読解文 —
::::

John Phelan, CC BY-SA 3.0, ウィキメディア・コモンズ経由で
今回はウィニペーソーキー湖のミステリーストーンをご紹介したいと思います。人面彫刻石とも称されることもある、人間の顔のようなものが彫刻された石です。
このミステリーストーンは1872年アメリカ東部のニューハンプシャー州の湖岸近くで発見されました。この辺りでフェンス工事のための掘削作業をしていた建設作業員が見つけたとされています。その後、歴史博文館で謎の石として1996年まで100年以上も展示、保管されていました。
高さは10cm、横幅5cm程度の大きさで卵のような形をしています。人間の顔が彫刻してあり、側面にはテントのようなものと円の図形、反対側にはトウモロコシのような楕円と円の中に何かが描かれた図形、裏面にはVを逆さまにして交差させたような図形と三日月のような形、うずまきの図形が彫刻されています。文字にすると大分わかりづらいですが、卵型の四面にそれぞれ図形が彫刻されたものになります。

::::

提示データ —
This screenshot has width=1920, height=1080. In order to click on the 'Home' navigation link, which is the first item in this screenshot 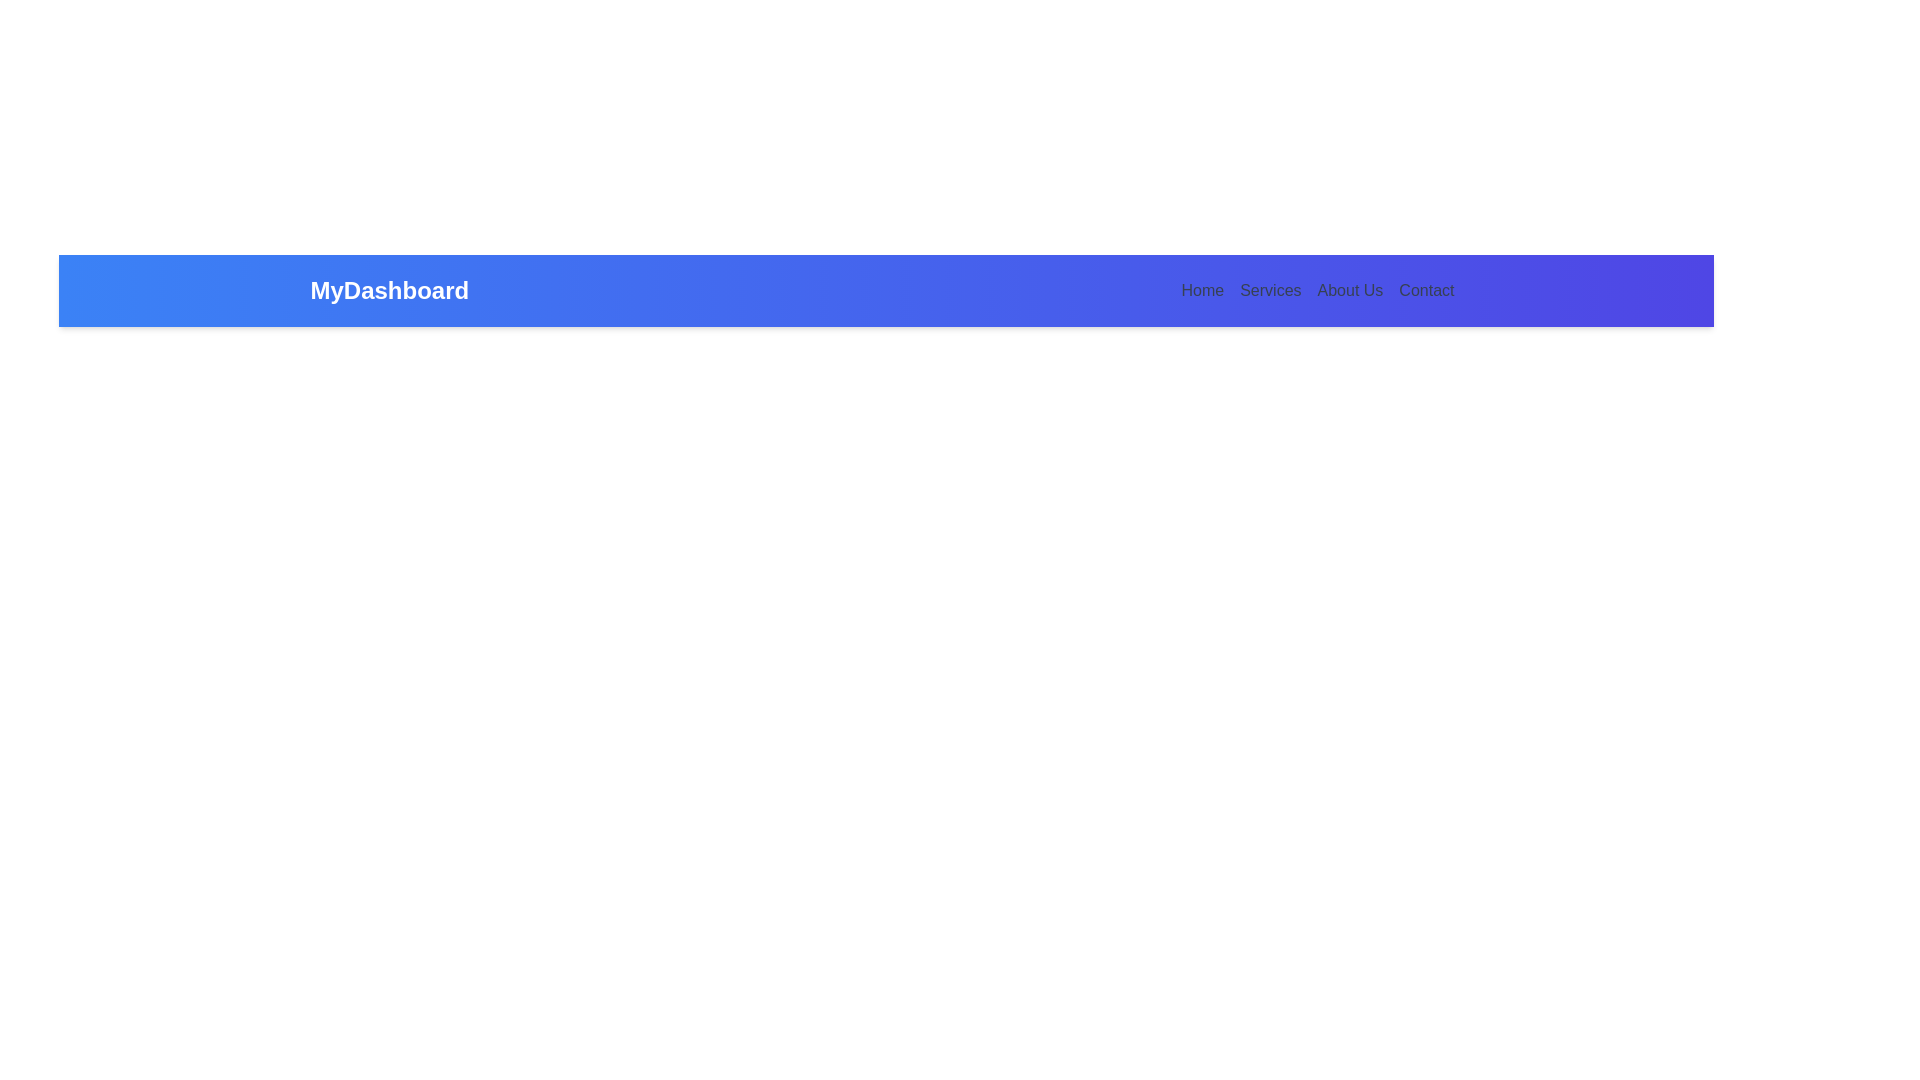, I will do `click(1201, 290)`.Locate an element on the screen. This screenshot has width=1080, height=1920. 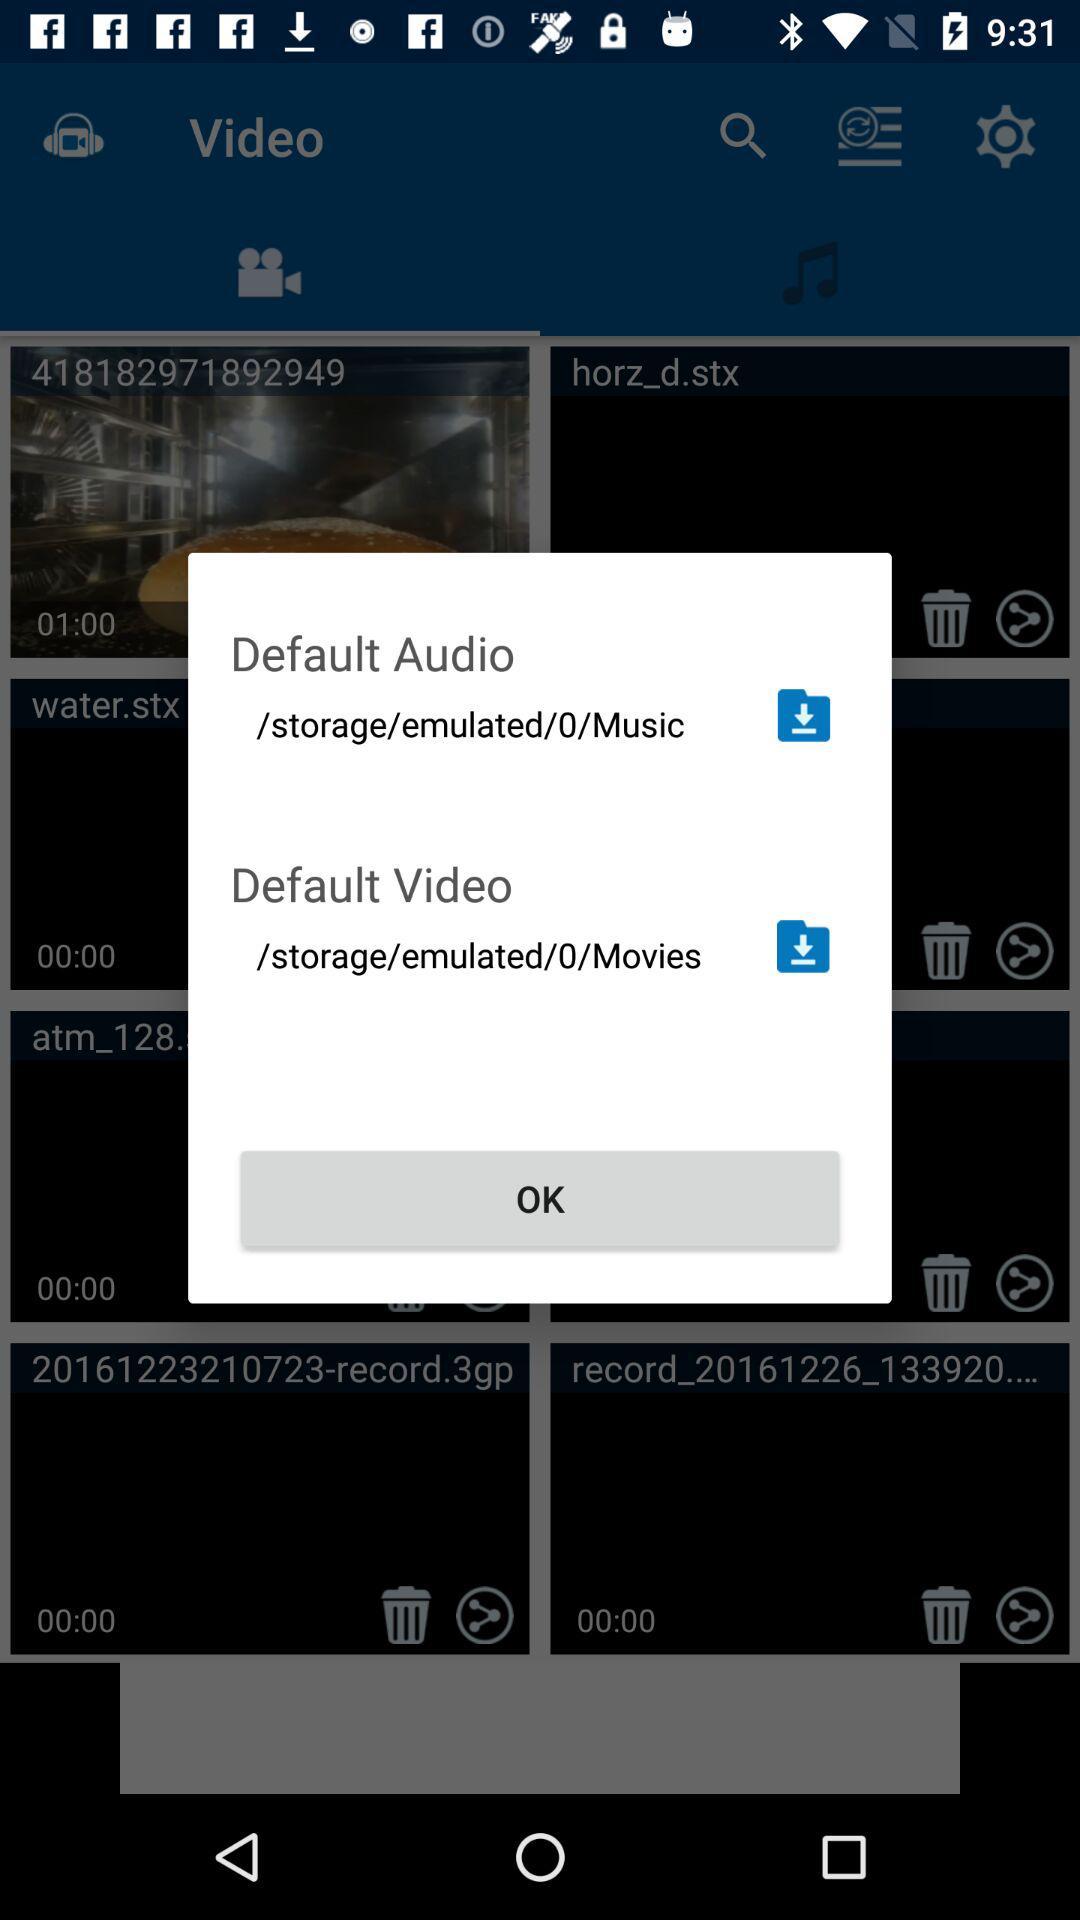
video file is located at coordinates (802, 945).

::::

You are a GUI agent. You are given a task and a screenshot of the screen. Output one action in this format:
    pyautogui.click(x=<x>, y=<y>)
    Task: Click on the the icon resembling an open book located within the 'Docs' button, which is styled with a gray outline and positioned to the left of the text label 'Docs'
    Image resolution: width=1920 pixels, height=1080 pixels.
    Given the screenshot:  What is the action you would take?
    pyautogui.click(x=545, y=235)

::::

実施課題 —
A - 読解文に基づき、ミステリーストーンの裏面に彫刻されている図形をすべて挙げてください。
B - ウィニペーソーキー湖のミステリーストーンについての読解文を、最後の文の後から書き継いでください。

各課題の解答 —
A -
・Vを逆さまにして交差させたような図形
・三日月のような形
・うずまきの図形

B -
またこの石には頭頂部から底面に直径1,2mmの極めて小さい穴が貫通していると言う特徴があります。石の表面に彫刻をすることは世界的に見ても昔から行われていますが、この小さな穴を開けることは少なくとも現代の技術を使わないと開けられないとされています。現代的な工具を使わないと開けられない、金属ドリルのようなものを真っすぐ垂直に貫通させるには相当な技術が必要です。少なくとも19世紀以降の技術がないとこのような加工が出来なかったのではないかと言うのが定説になっています。
発見された背景からその状況や詳しい場所、地層などがわかれば調査は進むのですが、何せ100年以上も放置されていたので詳しいことが全くわかりません。またこの石の成分は石英や花崗岩が主成分とされており、非常に耐久性が高いため石そのものの放射性炭素年代測定などは行われていません。
よって、このミステリーストーンが一体なんなのかは判明しないままとなっているので、オーパーツとして扱われています。なかなか愛嬌のある顔をしていたり、シンボル的なものが彫られていたりと、何かしらの影響を受けていたのは確実ですが、その事で色々な説が唱えらえるのも事実です。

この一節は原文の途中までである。